The Rotunda Hospital Dublin

Assisted Delivery

Some women need help to deliver their baby vaginally. This may be due to exhaustion and not being able to push the baby out. Also, the baby can show signs of becoming distressed during birth and the safest thing is to deliver the baby quickly.

Assisted Vaginal Delivery

The midwife and doctor will explain the process to you. A ventouse (vacuum) is a shallow suction cup placed on the baby’s head. This suction helps to get the baby out quickly. Forceps are metal instruments, which look like a tongs. One part of the forceps is gently placed on each side of the baby’s head.

You will be told to continue pushing during contractions while the doctor helps you using the ventouse or forceps. An episiotomy is more likely to be performed if you need an assisted vaginal delivery.

Assisted Delivery


A caesarean section is an operation to allow the baby to be born without going through the birth canal.
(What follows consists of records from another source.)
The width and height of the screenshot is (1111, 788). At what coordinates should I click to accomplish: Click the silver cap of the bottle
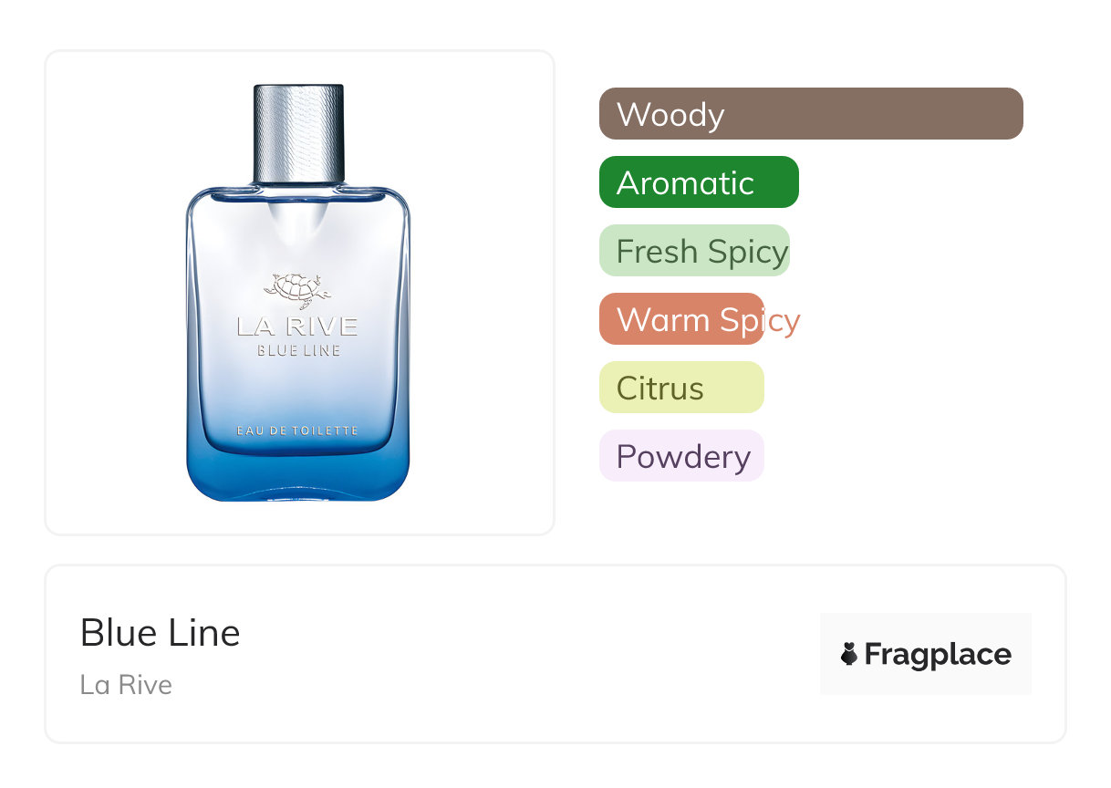pos(298,133)
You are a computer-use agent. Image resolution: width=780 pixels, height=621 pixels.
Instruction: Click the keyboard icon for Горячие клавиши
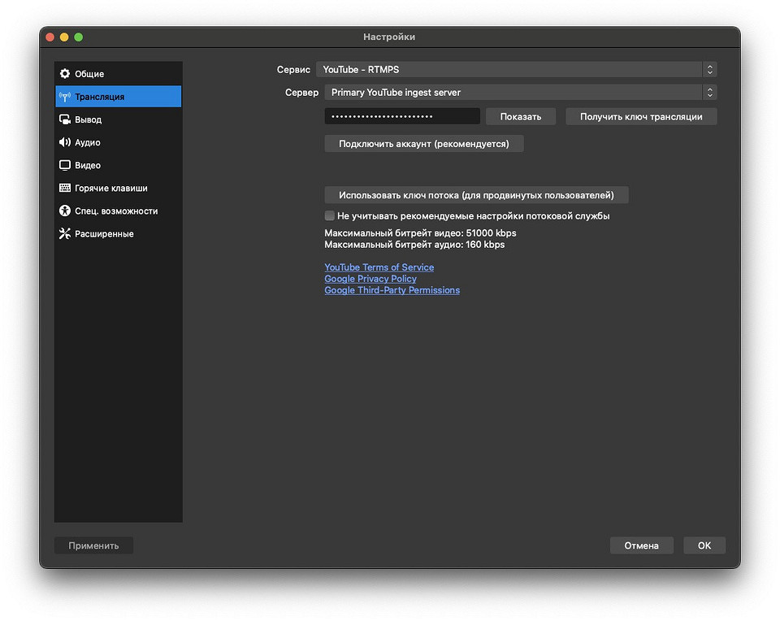tap(65, 188)
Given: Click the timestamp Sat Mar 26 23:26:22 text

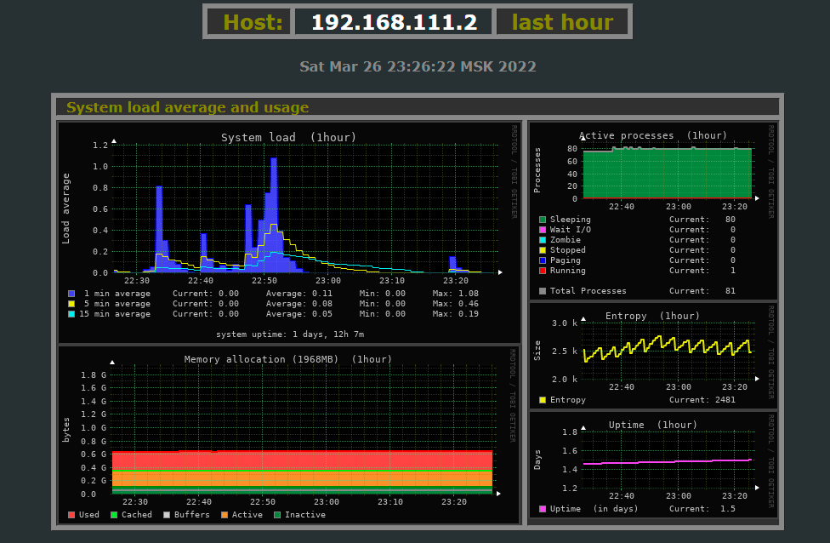Looking at the screenshot, I should click(418, 66).
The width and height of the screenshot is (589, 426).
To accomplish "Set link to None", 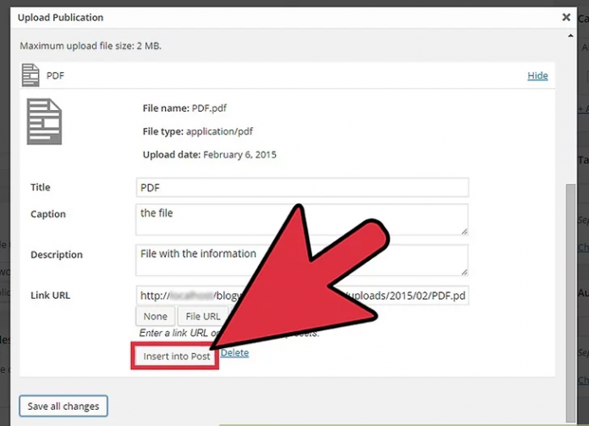I will click(x=155, y=316).
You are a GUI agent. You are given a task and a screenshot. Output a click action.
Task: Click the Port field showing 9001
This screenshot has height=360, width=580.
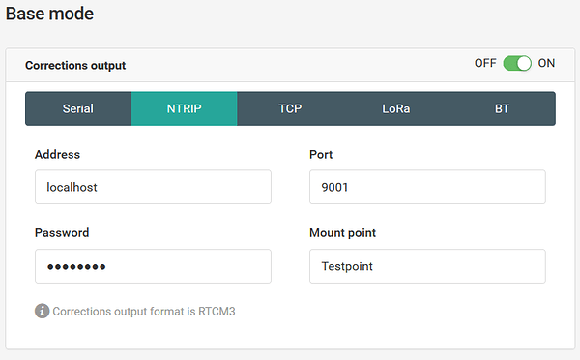tap(427, 187)
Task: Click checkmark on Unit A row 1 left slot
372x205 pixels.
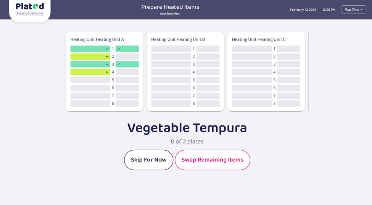Action: (x=107, y=49)
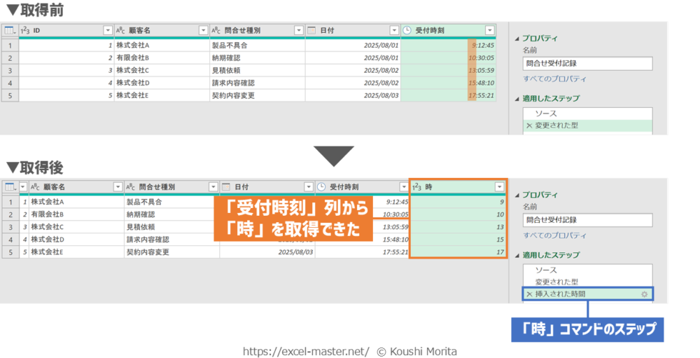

A caesarean section can be planned (elective) or unplanned (emergency). As a caesarean section is considered to be major surgery, it is only performed if there is a clinical need, following discussion between you and the obstetrician. The baby is born through an incision or opening in your tummy just below the bikini line. The midwife will come with you to theatre and will care for your baby when it is born.

Sometimes it is possible for your birth partner to come with you to the theatre for the birth. This will depend on how urgent your caesarean section is. Also, the obstetrician and anaesthetist must agree that it’s ok. If your partner can’t come with you, the midwife will stay with you throughout the operation; your birth partner will wait outside the theatre and will see your baby as soon as possible after birth.